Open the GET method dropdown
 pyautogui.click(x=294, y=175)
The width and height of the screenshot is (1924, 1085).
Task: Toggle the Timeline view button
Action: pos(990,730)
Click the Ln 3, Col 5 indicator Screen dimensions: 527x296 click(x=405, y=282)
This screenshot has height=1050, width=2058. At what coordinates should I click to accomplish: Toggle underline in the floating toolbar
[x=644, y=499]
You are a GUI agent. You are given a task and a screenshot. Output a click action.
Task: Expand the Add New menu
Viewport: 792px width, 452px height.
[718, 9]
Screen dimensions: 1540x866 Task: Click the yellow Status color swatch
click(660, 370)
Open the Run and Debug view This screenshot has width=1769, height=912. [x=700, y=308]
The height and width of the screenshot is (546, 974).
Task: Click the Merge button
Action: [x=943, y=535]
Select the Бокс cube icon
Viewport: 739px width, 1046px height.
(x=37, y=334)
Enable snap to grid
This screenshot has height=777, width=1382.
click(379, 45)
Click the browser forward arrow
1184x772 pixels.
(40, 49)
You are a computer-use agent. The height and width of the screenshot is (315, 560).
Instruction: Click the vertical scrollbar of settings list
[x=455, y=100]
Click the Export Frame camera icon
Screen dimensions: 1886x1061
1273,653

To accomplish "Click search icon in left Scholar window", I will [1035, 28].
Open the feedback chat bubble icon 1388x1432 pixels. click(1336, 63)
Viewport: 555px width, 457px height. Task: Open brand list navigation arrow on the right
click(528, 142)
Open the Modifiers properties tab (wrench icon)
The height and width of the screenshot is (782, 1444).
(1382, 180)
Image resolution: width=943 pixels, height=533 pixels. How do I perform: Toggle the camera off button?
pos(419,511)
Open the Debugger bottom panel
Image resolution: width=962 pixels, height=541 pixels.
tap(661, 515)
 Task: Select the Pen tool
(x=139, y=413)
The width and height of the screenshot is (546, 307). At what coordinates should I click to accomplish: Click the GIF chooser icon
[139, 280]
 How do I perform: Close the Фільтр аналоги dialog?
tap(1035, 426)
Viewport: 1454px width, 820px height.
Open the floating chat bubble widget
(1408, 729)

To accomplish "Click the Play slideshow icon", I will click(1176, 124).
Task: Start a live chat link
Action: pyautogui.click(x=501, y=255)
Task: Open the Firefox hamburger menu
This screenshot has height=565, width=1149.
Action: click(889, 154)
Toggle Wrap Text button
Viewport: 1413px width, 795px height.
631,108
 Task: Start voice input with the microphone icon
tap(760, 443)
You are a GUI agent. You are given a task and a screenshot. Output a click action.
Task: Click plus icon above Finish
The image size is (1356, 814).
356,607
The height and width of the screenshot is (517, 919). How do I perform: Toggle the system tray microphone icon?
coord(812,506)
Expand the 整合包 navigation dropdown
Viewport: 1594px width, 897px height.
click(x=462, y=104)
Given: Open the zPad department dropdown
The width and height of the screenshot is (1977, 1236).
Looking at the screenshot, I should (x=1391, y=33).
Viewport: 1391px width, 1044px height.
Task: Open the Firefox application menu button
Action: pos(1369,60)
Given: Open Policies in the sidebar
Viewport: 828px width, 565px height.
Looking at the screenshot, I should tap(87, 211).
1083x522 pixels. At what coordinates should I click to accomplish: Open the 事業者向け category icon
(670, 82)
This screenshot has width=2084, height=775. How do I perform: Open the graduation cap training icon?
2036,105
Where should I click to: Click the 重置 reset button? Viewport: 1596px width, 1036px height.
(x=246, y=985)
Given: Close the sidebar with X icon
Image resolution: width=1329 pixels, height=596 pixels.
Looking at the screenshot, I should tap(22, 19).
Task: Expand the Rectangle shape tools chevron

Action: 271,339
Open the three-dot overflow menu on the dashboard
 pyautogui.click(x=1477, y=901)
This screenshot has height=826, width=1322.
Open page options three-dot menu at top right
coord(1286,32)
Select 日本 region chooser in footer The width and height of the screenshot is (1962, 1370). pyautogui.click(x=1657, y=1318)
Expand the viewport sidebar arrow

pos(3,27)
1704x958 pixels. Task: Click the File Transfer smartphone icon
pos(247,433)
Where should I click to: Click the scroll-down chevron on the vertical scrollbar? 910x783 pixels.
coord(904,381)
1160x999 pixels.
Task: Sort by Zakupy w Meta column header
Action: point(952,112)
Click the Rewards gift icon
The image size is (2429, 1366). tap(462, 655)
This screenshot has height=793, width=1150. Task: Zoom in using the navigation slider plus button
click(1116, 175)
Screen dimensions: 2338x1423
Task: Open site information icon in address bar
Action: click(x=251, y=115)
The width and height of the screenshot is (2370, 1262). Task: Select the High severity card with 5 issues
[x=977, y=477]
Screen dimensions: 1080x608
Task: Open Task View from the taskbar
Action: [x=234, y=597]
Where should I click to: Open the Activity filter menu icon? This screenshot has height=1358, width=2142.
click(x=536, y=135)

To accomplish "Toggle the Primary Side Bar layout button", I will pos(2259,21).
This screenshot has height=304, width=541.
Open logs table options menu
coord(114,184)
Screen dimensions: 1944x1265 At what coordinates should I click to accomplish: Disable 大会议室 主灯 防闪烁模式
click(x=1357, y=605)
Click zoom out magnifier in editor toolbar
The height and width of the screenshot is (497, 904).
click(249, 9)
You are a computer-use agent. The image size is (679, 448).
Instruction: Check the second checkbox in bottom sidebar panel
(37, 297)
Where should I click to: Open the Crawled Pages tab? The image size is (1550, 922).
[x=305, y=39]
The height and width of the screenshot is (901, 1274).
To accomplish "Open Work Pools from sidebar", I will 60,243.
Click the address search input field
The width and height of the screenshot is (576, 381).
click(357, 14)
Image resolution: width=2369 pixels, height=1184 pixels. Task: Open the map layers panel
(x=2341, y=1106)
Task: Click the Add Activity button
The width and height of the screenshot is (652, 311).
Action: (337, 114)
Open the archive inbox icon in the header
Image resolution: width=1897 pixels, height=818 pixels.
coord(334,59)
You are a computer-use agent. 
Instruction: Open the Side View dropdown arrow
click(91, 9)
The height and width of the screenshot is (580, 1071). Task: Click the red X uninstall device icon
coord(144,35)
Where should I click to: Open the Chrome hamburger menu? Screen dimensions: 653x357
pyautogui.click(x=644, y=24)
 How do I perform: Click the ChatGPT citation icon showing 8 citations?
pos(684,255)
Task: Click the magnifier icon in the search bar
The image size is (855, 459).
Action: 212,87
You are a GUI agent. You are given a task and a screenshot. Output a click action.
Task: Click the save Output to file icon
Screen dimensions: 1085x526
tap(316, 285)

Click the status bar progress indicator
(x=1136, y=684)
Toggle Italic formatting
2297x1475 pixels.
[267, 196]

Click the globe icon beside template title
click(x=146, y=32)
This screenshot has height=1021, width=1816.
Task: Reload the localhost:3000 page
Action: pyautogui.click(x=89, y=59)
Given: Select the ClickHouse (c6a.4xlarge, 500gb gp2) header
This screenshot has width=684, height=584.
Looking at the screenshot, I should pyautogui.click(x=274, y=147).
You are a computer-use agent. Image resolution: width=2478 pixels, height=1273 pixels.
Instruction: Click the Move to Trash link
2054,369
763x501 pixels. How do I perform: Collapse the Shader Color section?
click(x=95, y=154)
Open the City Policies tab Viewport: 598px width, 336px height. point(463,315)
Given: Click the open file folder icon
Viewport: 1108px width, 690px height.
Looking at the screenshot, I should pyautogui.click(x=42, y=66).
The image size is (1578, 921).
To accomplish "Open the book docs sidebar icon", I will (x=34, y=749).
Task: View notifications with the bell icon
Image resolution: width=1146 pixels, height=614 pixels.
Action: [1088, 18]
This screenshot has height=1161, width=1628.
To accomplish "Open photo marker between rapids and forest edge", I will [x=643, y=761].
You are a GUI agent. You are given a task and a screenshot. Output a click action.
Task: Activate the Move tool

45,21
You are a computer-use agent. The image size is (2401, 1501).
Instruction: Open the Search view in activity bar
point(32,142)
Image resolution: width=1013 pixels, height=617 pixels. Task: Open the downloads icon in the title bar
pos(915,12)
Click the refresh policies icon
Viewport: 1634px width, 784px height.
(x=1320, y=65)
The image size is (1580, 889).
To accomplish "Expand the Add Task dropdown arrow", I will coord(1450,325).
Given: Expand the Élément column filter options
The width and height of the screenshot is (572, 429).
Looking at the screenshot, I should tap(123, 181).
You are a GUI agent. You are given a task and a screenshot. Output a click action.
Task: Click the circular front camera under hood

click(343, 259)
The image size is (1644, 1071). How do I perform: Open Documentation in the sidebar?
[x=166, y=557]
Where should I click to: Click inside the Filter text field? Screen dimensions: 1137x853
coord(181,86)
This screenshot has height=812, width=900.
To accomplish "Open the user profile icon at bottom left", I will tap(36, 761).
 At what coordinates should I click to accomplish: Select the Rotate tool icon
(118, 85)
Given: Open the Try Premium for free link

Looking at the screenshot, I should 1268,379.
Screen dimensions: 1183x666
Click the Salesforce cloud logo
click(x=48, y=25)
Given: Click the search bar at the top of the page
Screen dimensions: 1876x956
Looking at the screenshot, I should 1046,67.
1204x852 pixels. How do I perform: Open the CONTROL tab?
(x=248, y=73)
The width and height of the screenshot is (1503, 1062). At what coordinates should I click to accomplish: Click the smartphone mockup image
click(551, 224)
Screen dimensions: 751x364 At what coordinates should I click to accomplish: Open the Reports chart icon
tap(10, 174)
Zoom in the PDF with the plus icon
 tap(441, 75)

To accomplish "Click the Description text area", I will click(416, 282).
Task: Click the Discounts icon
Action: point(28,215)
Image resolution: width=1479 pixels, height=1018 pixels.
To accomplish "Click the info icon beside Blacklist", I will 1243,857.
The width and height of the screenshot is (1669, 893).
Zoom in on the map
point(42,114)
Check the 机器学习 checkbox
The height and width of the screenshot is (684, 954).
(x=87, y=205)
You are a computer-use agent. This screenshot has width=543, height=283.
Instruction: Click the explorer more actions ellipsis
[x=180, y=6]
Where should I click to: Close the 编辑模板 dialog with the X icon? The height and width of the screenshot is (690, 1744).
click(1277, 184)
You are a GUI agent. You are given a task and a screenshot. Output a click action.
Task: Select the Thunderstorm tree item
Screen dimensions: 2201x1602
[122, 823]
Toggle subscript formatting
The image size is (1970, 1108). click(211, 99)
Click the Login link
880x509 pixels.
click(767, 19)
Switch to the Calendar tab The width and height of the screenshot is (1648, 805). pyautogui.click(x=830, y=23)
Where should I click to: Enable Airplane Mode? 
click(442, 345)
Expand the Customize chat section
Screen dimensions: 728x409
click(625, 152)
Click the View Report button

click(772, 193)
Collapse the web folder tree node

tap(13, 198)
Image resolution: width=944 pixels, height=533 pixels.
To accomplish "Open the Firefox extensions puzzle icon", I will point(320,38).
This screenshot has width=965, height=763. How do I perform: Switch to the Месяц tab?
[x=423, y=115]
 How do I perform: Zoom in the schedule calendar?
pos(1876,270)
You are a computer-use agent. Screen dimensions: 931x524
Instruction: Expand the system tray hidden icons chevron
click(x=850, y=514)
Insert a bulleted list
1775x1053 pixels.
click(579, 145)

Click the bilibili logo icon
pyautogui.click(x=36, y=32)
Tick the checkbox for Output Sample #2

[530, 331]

+ + + + +

> [About this task]: All lines with the word "magnifier" should be copied from the material above.

> [Solution for this problem]:
Click zoom out magnifier in editor toolbar
Task: Click the magnifier icon in the search bar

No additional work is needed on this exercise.